If I understand you correctly, you say you want to record "absolute cost over the last polling interval" - you said "(price*dt)" but I think you mean "(charging_rate*dt)". As I tried to explain, this doesn't work well for prometheus, where the same metric can be scraped concurrently by multiple clients at arbitrary points in time.
I think you should consider the following for Prometheus metrics:
1. A counter, like a taxi meter, which increments with absolute money (e.g. dollars) as you spend it
2. A gauge, which represents the current charging rate (e.g. dollars per hour)
Option 1 is by far the best. In principle, if you want to find the amount spent in the current financial year, you simply subtract the value of this counter at the start of the financial year from the current value. Some extra care is needed if there is any chance of the counter being reset; the prometheus functions rate() and increase() take account of that.

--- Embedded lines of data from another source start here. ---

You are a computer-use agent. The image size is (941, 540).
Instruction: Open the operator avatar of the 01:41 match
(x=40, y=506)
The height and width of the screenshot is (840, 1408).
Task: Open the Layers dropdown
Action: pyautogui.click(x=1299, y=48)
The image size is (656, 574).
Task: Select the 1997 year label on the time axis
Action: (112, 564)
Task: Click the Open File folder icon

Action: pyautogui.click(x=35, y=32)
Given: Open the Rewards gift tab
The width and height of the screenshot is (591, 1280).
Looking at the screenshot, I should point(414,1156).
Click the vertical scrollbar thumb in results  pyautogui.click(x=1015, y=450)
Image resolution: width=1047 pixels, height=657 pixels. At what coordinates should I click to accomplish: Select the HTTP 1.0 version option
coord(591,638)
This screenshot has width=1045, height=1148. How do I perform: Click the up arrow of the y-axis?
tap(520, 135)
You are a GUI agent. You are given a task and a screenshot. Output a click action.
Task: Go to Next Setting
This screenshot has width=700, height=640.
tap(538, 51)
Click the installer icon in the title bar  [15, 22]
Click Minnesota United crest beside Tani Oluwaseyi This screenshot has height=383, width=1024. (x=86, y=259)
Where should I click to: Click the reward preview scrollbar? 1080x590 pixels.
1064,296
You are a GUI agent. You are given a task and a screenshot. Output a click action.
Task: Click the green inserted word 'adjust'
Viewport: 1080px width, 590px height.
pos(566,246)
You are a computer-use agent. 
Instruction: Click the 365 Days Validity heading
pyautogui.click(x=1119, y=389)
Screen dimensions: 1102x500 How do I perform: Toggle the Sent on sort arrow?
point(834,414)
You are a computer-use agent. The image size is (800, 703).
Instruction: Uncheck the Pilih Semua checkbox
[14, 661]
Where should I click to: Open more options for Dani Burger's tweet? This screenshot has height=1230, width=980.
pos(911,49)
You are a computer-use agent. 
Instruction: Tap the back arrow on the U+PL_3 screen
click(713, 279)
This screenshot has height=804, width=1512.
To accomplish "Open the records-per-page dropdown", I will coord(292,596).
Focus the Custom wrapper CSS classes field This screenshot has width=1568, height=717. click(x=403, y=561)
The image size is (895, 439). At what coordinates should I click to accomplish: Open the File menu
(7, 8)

Setting aside money for the moment, this is how calculations around traffic bandwidth are done (from counters of bytes passing through an interface). It also allows you easily to calculate usage over arbitrary periods. You *don't* want this counter to reset at the start of the financial year for example; that makes the data less useful. You want it to reset as little as possible, preferably never.
The only problem with counters is that prometheus uses float64 values, which have reducing accuracy as the value gets larger. But with 52 bits of precision, you should be able to get to $45 trillion with one-cent accuracy :-)
Option 2 is problematic. To find the absolute cost over a given time period, you have to integrate over that period. If the rate changes, you may be wrongly apportioning the old and new rates to a given timeslot - although that may not be a major problem if the sampling interval is small. It's possible to do integration using recording rules summing the previous value with the current value, but that's risky and you need to be extremely careful about missing scrapes. If I wanted up-to-the-second cost estimates, and the supplier only gave an instantaneous "rate of charging" value, then I'd be inclined to integrate it myself in my own exporter - i.e. write a "taxi meter" exporter.
Really, I'd say the most important design consideration is where the data is coming from: you should keep it as close to the source of truth as possible. In the case of AWS for example, they provide detailed daily reports with line items showing exactly how much you've used for each resource and how much it cost. I wouldn't attempt to second-guess these using my own metrics.